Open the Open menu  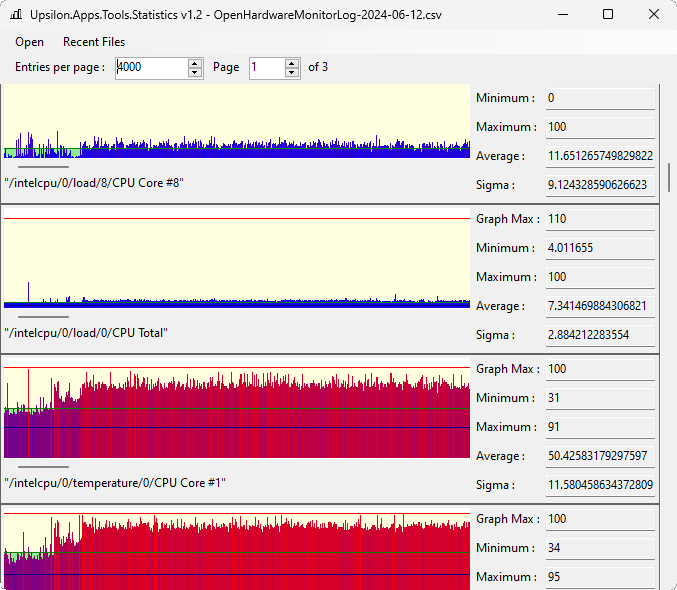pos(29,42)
_____
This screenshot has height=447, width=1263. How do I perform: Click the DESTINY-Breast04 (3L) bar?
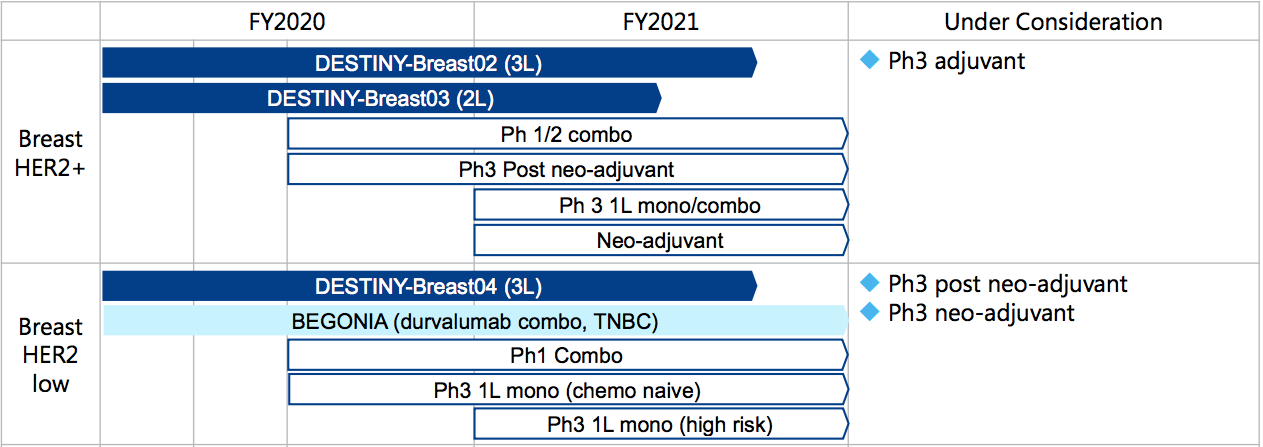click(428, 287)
_____
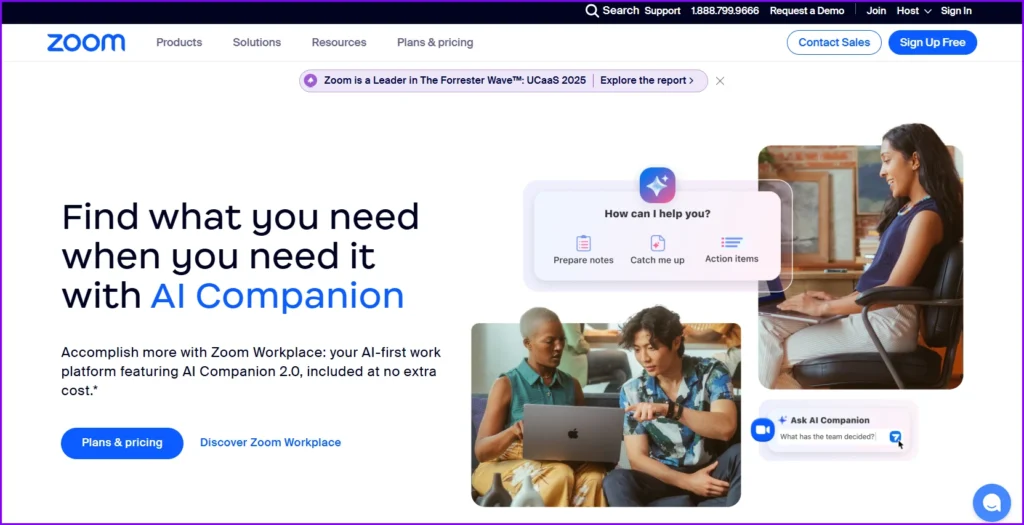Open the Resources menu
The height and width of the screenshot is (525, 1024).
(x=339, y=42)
_____
SET TASK:
Rewrite everything from the line containing "This screenshot has" down to the line containing "click(428, 287)" in full, scaling only the answer coordinates by 0.3 and rounding them to whole numbers, with halves rounding up. Leave the pictures out.

ANSWER BELOW:
This screenshot has height=447, width=1263. How do I perform: Click the DESTINY-Breast04 (3L) bar?
click(128, 86)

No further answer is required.